Но вот я представляюсь Василию Степановичу Кряжеву; предо мною стоит, как теперь вижу, небольшой, но плотный господин с красным, как пион, лицом; волосы с проседью; на большом, усаженном угрями, носе серебряные очки; из-под них смотрят на меня блестящие, умные, добрые, прекрасные глаза, и я люблю вместе с ними и это багровое, как пион, лицо, и белые руки, задававшие не раз пали моим рукам; слышу симпатичный, но пронзительный и сотрясающий детские сердца голос; и, слыша этот грозный некогда голос, вижу себя, как наяву, прыгающим по классному столу, под аплодисменты сидящих по обеим сторонам стола зрителей: это ученики, соскучившиеся ждать учителя; вижу – дверь разверзается, очки, красное лицо; несутся по классу приводящие в ужас звуки; я проваливаюсь чрез стол, и затем уже ничего не помню: пали линейкою и стояние на коленях без обеда сливаются в памяти с подобными же наказаниями за другие проступки.
Да, В. С. Кряжев, как я теперь понимаю, был замечательный педагог в свое время; энергический, но гуманный; он сек, и то только два раза в год, не более двух, уже известных нам, другим ученикам, своею склонностью к этого рода наказаниям; когда эти два искателя сильных ощущений вызывались из класса наверх к Василию Степановичу, мы знали уже, в чем дело, и, ухмыляясь или же скорчив серьезную мину, посматривали друг на друга.

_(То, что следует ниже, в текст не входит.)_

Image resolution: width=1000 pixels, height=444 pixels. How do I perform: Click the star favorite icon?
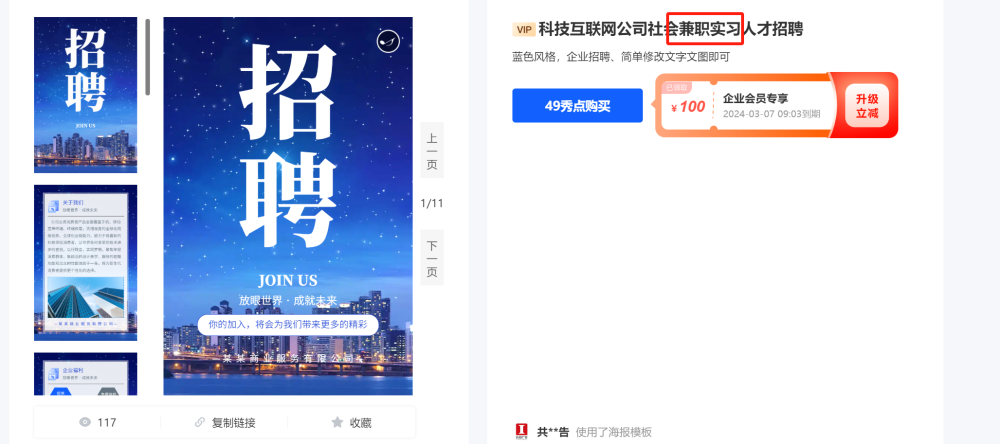[337, 422]
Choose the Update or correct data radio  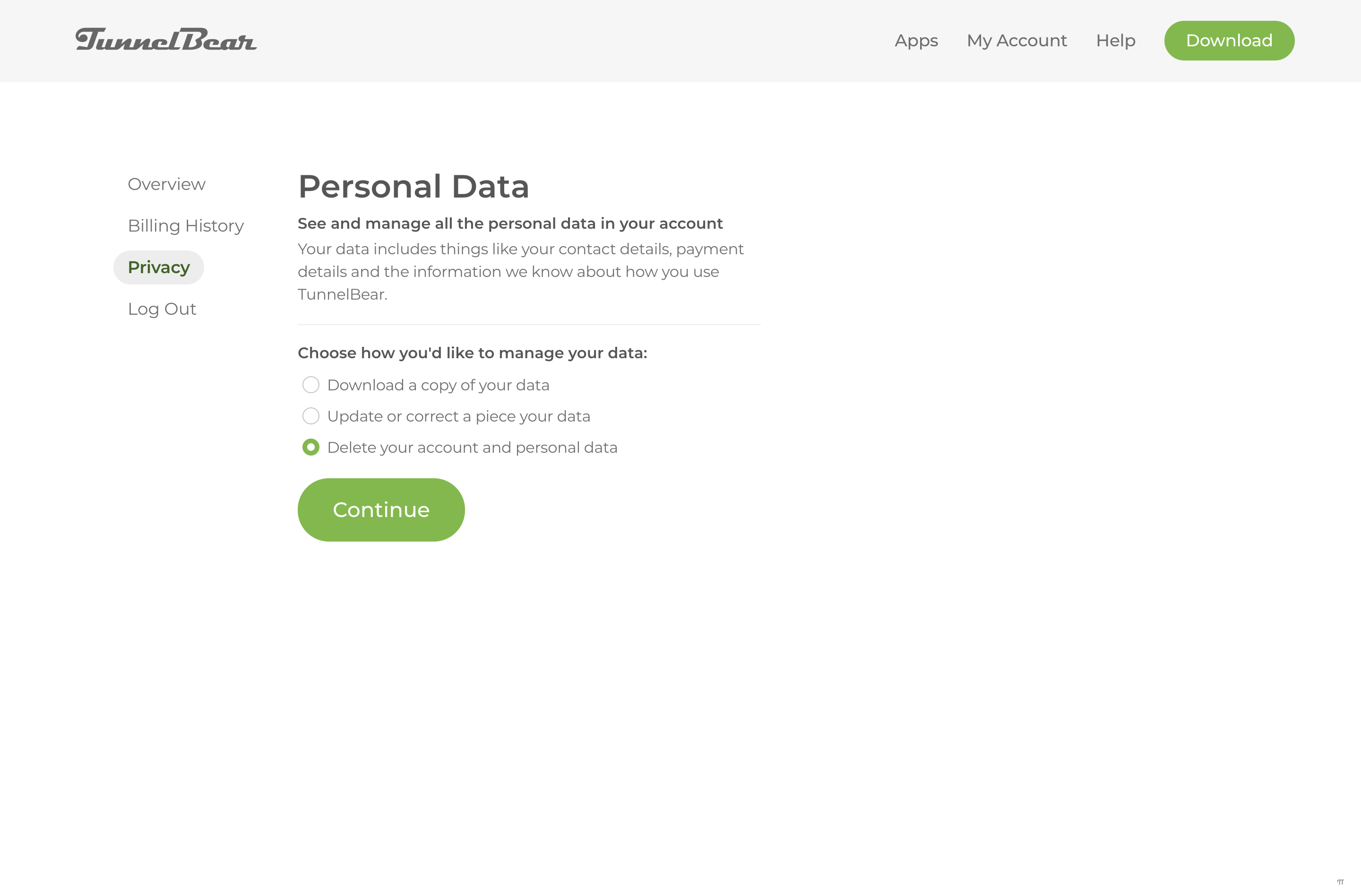tap(310, 416)
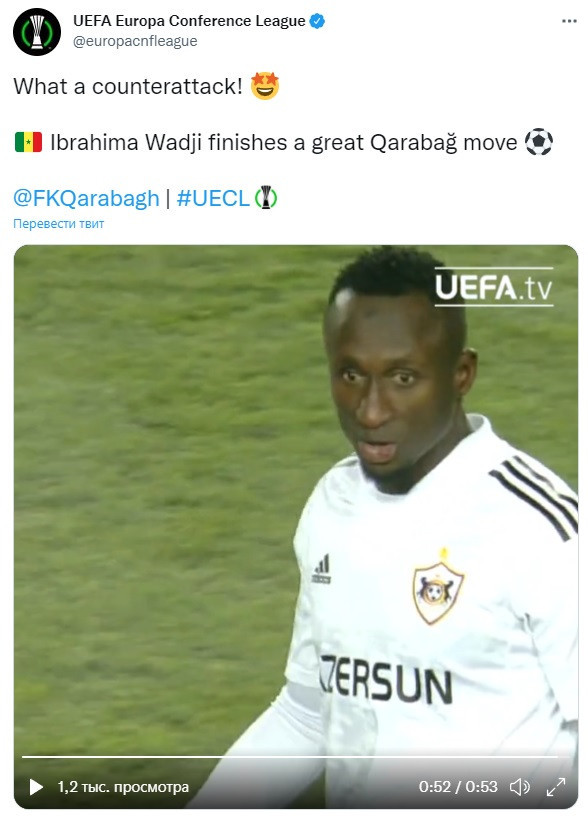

Пали линейкою по ладоням, впрочем, в умеренных приемах, стояние на коленях, оставление без одного кушанья, редко без всего обеда, и, наконец, арест в классной комнате во время прогулок и игр в саду, – вот все наказания, которым мы подвергались, и я не помню ни разу, чтобы мы роптали на несправедливость или жестокость.